La porte de notre salle se déverrouille puis s'ouvre dans un battement d'air. Deux molosses, dont l'un que je reconnais comme étant mon agresseur de tout à l'heure, s'approchent de nous pour saisir Charlie aux poignets et le secouer un bon coup. Je les vois le redresser, et commencer à le traîner à leur suite à travers la salle avant que ma voix, indépendamment de mon esprit, ne s'élève à son tour.
— Laissez-le, je lance avec une voix ferme.
— T'en a pas eu assez toi ? D'où il arrive ce merdeux putain, on lui a pas donné le dépliant c'est pas possible !
L'un des deux types lâche Charlie pour venir m'attraper par le col de mon tee-shirt.

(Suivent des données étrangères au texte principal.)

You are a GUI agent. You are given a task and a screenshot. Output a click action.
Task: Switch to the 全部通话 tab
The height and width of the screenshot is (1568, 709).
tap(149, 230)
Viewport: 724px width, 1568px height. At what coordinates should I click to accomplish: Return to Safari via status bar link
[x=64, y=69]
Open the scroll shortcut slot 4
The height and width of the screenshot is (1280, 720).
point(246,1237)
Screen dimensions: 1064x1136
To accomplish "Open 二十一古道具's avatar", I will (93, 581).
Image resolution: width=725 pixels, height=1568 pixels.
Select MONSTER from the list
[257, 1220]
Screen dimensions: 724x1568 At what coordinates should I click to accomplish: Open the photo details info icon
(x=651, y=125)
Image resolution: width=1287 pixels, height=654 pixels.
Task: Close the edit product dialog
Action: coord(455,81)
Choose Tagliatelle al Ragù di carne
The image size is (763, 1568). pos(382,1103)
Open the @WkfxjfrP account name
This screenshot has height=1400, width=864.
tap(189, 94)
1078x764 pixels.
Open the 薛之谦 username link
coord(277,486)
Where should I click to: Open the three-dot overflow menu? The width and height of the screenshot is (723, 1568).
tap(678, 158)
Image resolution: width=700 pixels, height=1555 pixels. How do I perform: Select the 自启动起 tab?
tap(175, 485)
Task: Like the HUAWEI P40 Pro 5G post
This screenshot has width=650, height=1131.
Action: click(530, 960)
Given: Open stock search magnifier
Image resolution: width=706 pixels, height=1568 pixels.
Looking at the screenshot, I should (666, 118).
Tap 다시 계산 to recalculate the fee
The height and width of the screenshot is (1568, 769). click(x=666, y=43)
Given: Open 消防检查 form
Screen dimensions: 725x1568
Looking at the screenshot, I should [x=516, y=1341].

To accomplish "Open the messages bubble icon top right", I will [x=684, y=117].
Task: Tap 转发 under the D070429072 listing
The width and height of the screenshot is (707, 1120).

— Tu vas apprendre à la fermer ta gueule oui ?
— Le jour où tu apprendras à te brosser les dents, tu pues de la gueule. Lâche-moi !
Le coup de pied me plie en deux, je m'en fiche. À vrai dire, je crois que je l'ai cherché, que je ne l'ai pas volé.
Le truc, c'est que si Ariana ne vient pas, je préfère encore crever maintenant que de me faire passer dessus par une tripotée de mecs abjects et vicelards. Le choix à mon sens, est l'un des pires que j'ai eu à faire jusque-là : tenir, et attendre que quelqu'un vienne me chercher, ou me laisser mourir là, maintenant, et éviter la suite ? Ça revient à choisir entre l'eau et la nourriture, deux choses vitales. Ici, entre l'espoir et la santé mentale, que prendre ?
Mon corps est à nouveau en auto-pilotage, il dirige, et ma tête vient ensuite.
Charlie me fixe un bref instant avant d'être sorti de la salle. De mon côté, toujours à genoux après ce coup magistral en plein abdomen, je grommelle quelques mots qui sortent embrouillés de mes lèvres serrées.
— T'as dit quelque chose ?
Je ne réponds rien, préférant simplement garder mes yeux rivés dans les siens.
J'espère qu'il y lit tout le dégoût que j'ai pour lui, toute la haine que je nourris pour cet endroit, pour Donni, pour ses patrons, pour les clients, pour ce carnage qu'est ma vie depuis... depuis que j'ai quitté l'hôpital.
Son regard se gorge de colère en constatant que je ne regarde pas le sol. Alors, plus puissant que tout à l'heure, il me redresse et me traîne à sa suite.
De son talki, il contacte un de ses collègues, crache presque dans le micro, tout en me fixant d'un air mauvais :
— Préparez-vous, on en a un à mater.